The CAGS system was put in place to increase the Corvette's rated fuel economy, but it can be a real downer, requiring you to shift from 1st to 4th gear around town. Time to get rid of that issue with help from this article.

By Jacob Stumph - February 27, 2015

This article applies to the C5 and C6 Corvette (1997-2013).

Installed from the factory, the Computer Aided Gear Selection (CAGS) is a system in all Corvettes with a manual transmission. What this system does is lock out 2nd and 3rd gear between 15-20mph at low throttle applications when leaving 1st gear. This requires you to shift directly into 4th instead of selecting a lower gear. CAGS does this through the use of electrically controlled solenoids that "block" the shifter from engaging these gears. The purpose of this is to lower emissions and theoretically increase around town fuel economy, as dictated by the EPA city MPG rating. This helps the car beat the EPA "Gas guzzler tax" of $1,300. That is great on paper, but in the real world, it's annoying not having the option to choose your gears. Isn't the whole point of a manual transmission to have manual control over the actions of the transmission and engine speeds? Let's defeat the CAGS.
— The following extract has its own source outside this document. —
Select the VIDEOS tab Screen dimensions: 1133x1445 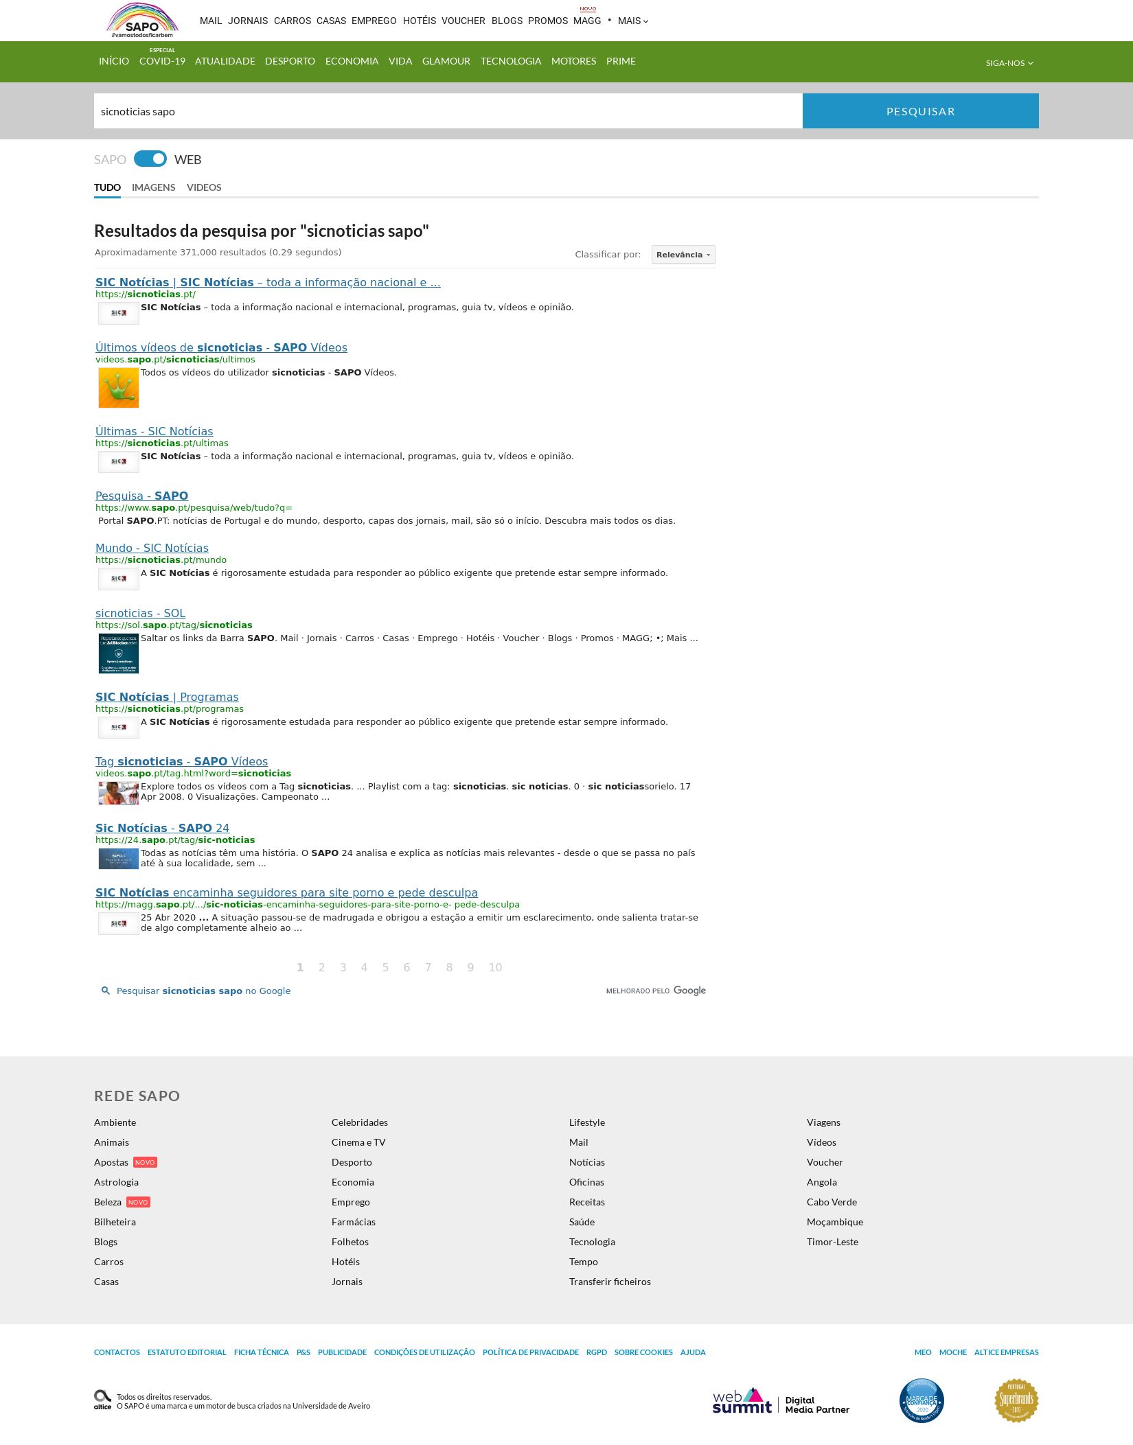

Step 1 – Jack up the rear end of the car

Chock the front wheels and jack up the rear end of your car. You will be underneath the vehicle, so secure it on jack stands.

Figure 1. Rear secured on jack stands.

(Related Article: How to Jack Up Your Vette - CorvetteForum.com)

Step 2 – Locate the CAGS solenoid and remove it

The CAGS connector is near the exhaust, on the left side of the trans-axle, and is marked as "CAGS." Unclip it from the wiring harness. The harness and connector are made of plastic, so unclip it gently and do not yank or tug too hard on it.

Figure 2. Use caution when removing the solenoid.

Step 3 – Clip your CAGS Eliminator harness into the system

This should consist of a connector for either side, one for the transmission side, which is just a cap to prevent corrosion, and then the other side, which contains a resistor to not throw error codes. Zip-tie the harness to the side of the transmission so that it does not move freely.

Figure 3. Zip-tied harness.

Step 4 – Test for trouble codes

Cycle the key through the ignition, just to make sure that no error codes are present. Once you've confirmed that everything looks good, lower the car and go for a test drive to ensure that CAGS has been defeated and gear engagement works as it should.